Will the increased nitrogen in air relative to nitrox cause an issue at these shallow depths? As long as you follow the established dive tables/algorithms and ascent rates, no, it shouldn't. However, ANY increased nitrogen causes increased tissue loading which must then be unloaded resulting in "stress" on the various tissues within the body. Shouldn't be enough stress to cause issues as long as all established guidelines are followed, but tissue stress is tissue stress. Why introduce more than necessary on the body?

I will always choose to reduce my nitrogen loading whenever possible even when diving well within NDL.

 

[boulderjohn]

Hopefully this will explain things a bit more.

1. As soon as you begin to descend on a dive, your tissues begin to absorb gases as the pressure increases. If at the end of the dive your tissue pressure is too great in comparison to ambient pressure, especially upon surfacing, you are in danger of getting DCS.

2. Tissues are able to have a certain amount of pressure greater than ambient and still be OK. Otherwise you could not ascend at all. Different tissues have different maximum tissue pressures compared to ambient pressure.

3. It is generally believed that you can surface at sea level (1.0 ATA) with a 1.5 tissue pressure.

4. As you ascend or do a safety stop, tissues that have a pressure higher than ambient pressure will off-gas, and tissues with a pressure lower than ambient will still on-gas. If you stop at a specific depth, they will on-gas or off-gas until they reach that ambient pressure. That is called reaching equilibrium. Once a tissue reaches equilibrium, it stays there until the diver changes depth.

5. The faster tissues will reach that safe level quickly, often during the ascent. Slower tissues off-gas more slowly and need more time.

6. Staying at safety stop depth allows faster, off-gassing tissues to get to 1.5, and the alower, on-gassing tissues cannot get above 1.5. The diver can then safely surface.

7. A diver in the 20-35 foot depth range will be in a range of 1.7-2.0 ATA. If tissues reach equilibrium at that pressure, they are in a gray area of being at risk upon surfacing. The closer to 2.0, the more problematic, so that is why there is a NDL for divers in that range. If a diver stays too long at that depth, the slower tissues will have become saturated enough that they will not have time to off-gas during the ascent.

 

[ginti]

Less nitrogen is always a good thing as a diver.

First of all, I basically always dive nitrox, for two reasons:
- I often dive with GUE divers, and standardization involves a lot of advantages that I am not going to cover here (it's way OT);
- when I dive with people who prefer air, I use nitrox just in case my plans after the dive change, and because it is easier for me to deal always with the same gas (easy to remember NDL, etc.)

But I have good reasons to do it. Even if I believe that nx has so many advantages, I need to be clear with other people who are asking about its use regarding advantages, disadvantages and neutral aspects.

Now, besides the above reasons, I do not see others that are always valid.

Let's assume that one day I have to do a single dive, within recreational limits. After this dive, I do not have to do any kind of activities that involves environmental pressure changes. In this case, having more or less nitrogen after the dive doesn't make any difference to me. What do you think?

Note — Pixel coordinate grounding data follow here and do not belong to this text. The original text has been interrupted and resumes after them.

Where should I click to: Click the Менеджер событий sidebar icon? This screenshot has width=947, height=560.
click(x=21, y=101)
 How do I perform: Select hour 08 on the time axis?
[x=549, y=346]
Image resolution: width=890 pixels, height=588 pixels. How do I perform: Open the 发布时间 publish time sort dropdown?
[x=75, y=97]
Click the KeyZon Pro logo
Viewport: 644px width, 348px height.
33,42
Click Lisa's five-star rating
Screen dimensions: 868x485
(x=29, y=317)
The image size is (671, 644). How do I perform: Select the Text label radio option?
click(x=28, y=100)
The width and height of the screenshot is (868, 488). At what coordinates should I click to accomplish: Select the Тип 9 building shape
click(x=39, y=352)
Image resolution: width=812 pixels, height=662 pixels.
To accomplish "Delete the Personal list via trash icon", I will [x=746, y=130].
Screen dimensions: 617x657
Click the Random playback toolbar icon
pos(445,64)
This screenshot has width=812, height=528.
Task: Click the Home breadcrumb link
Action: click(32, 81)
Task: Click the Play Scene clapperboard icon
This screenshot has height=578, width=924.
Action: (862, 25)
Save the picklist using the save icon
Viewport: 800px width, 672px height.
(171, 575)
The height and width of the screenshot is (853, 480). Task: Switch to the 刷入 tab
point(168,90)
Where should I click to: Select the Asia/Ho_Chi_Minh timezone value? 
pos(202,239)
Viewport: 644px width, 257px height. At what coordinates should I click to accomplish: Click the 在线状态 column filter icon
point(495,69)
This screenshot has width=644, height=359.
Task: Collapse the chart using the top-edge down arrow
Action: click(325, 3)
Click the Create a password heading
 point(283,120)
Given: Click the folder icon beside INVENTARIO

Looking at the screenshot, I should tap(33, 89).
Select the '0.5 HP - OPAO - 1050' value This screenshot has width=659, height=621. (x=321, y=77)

EDIT: I understand that you consider that stress something negative; I agree with you, but it's our way to see it. At the end of the day, millions of people have used air without any health issues in the past and are using it even today.

 

[BRT]

So what is it doing @ 25FSW on a 2hour dive? No much it would seem since I have never read of a case of DCS doing a 2hr @25FSW. Or any dive of any length of time at that depth. Have you?

If staying at 25' it is ongassing until saturated. The expectation is that the human body can withstand saturation at that depth and a quick return to the surface. Human bodies may differ.